Here is the data presented in a way that the clustering of deaths can be seen clearly [click on the table to open a larger version in a new window]:
20150210 GSK PSUR 15+16 Infanrix Hexa Deaths

The clustering of deaths around the time of vaccination demonstrates a link between the vaccination and the sudden deaths. It indicates this is not by chance as otherwise the deaths would be spread across the entire 20 days. Rather than showing the total deaths each day, GlaxoSmithKline showed the cumulative figures which had the effect of disguising the clustering of deaths around vaccination. They did this by listing the cumulative number of deaths. So by day 19 after vaccination GSK’s total was 67 deaths. But there had only been two deaths in those last 10 days and not 67. In contrast 65 deaths occurred on the first day of vaccination up to the 10th day following vaccination.

And here you can see GSK’s Table 36.  The way it is prepared disguises the clustering of deaths around the time of vaccination – the total cumulative number of deaths up to 10 days from vaccination is 65.  That number over the next 10 days increases by only 2.  So in 10 days there were 65 deaths and between day 11 to day 20 after vaccination there were only another two deaths.  So only the vaccine can be the cause of this:

TABLE 36  20111216 GSK Infanrix Hexa Summary Bridging Report 16-12-2011

The worst aspect is that the Observed to Expected ratio of deaths reported compared to deaths expected if the vaccine was not the cause was based on numbers of doses.  As each child was meant to receive three doses and not one, the Expected number of deaths was based on a population three times greater than it was, calculated by how many doses of the vaccines were distributed as if each child received only one dose.
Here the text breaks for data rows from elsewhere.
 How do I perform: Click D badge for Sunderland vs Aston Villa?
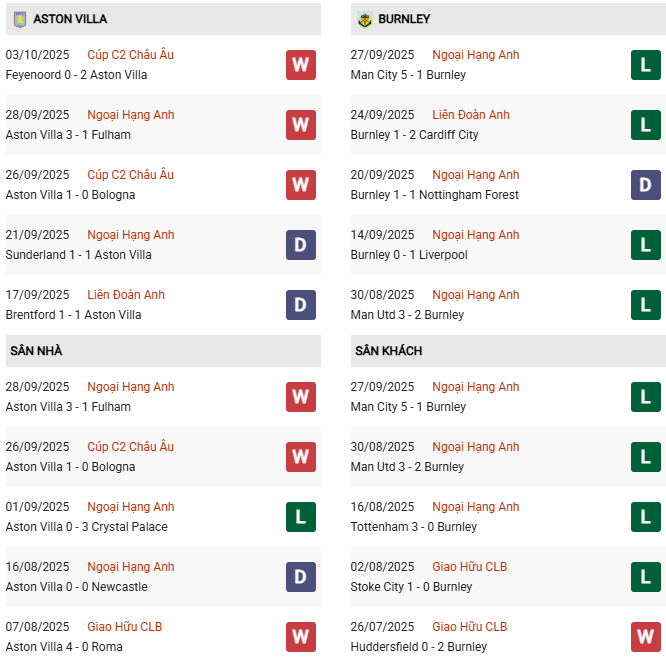coord(300,245)
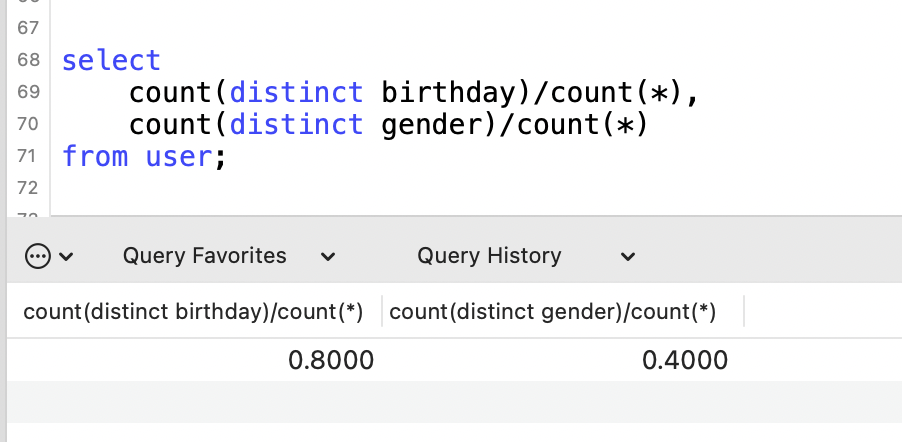Click line number 68 in the gutter
Viewport: 902px width, 442px height.
(x=28, y=59)
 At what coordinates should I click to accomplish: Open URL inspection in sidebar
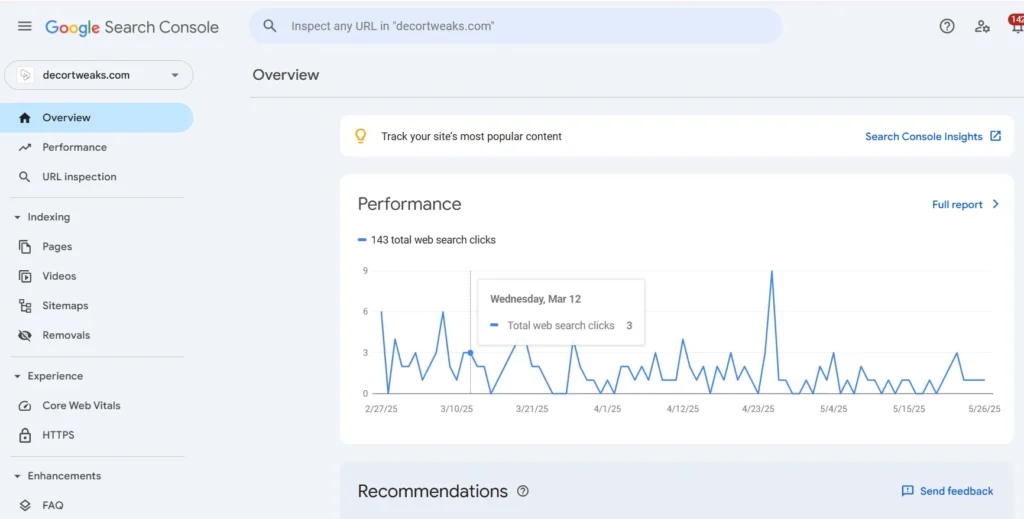point(79,177)
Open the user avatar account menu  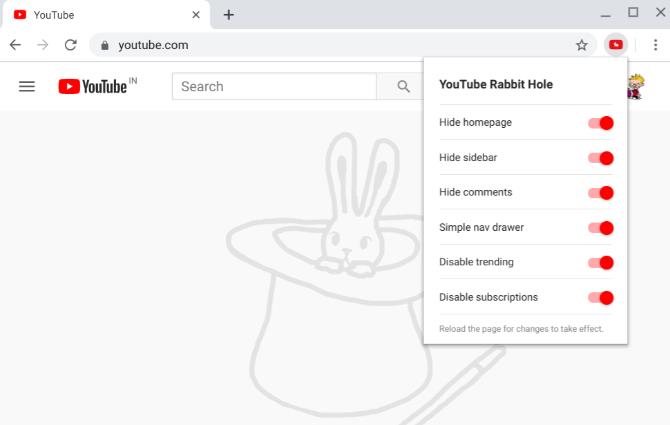click(x=634, y=88)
Further, the day of vaccination and the prior day is when the Healthy Vaccinee Effect is greatest.  In short on those days the chance of a vaccinated child having some other illness including one which might result in a sudden death is very low – and can be expected to be less than a 0.1 chance relatively.  This arises because parents tend to avoid having their child vaccinated when unwell.  Over the day of vaccination and succeeding six days  the chance of illness rises practically linearly to return to chance of 1 relatively.  The Expected calculation for the seven days starting on the day of vaccination relied on a correction of 0.8 which is several times higher than appropriate for the first few days following vaccination.  And no adjustment was made for under reporting of adverse events.

All of these factors resulted in the ratio of Observed deaths to those Expected calculated by GSK was much more than three times lower than it should have been. So for the day of vaccination with 16 observed deaths, substantially fewer than that would be expected.

This is how GSK presented their formula:

GSK OE Formula cropped

Here is a serious issue.  This kind of information is routinely provided to regulators like the MHRA but never made public.  On the one occasion such a document is published as a result of the actions of a judge in an Italian Court it is possible to show beyond any doubt that multiple vaccines cause sudden deaths in children.

This appears a serious failing of European regulators.

All the EU regulators including the MHRA have had this information for at least three years and failed to act on it.

Further, the MHRA has an agreement with the drug industry not to publish information like this despite the provisions of the UK Freedom of Information Act.

And here is an example of how slanted news reporting is.  The following report is not an independent objective balanced report of the facts:

Dawn Papple, Independent Outsourced Freelance Writer, Social Media Marketer, Independent Contractor

It is by someone called Dawn Papple apparently from the Greater Detroit Area USA who lists her working activities as Independent Outsourced Freelance Writer, Freelance Writer, Social Media Marketer, Graphic Designer, Independent Contractor.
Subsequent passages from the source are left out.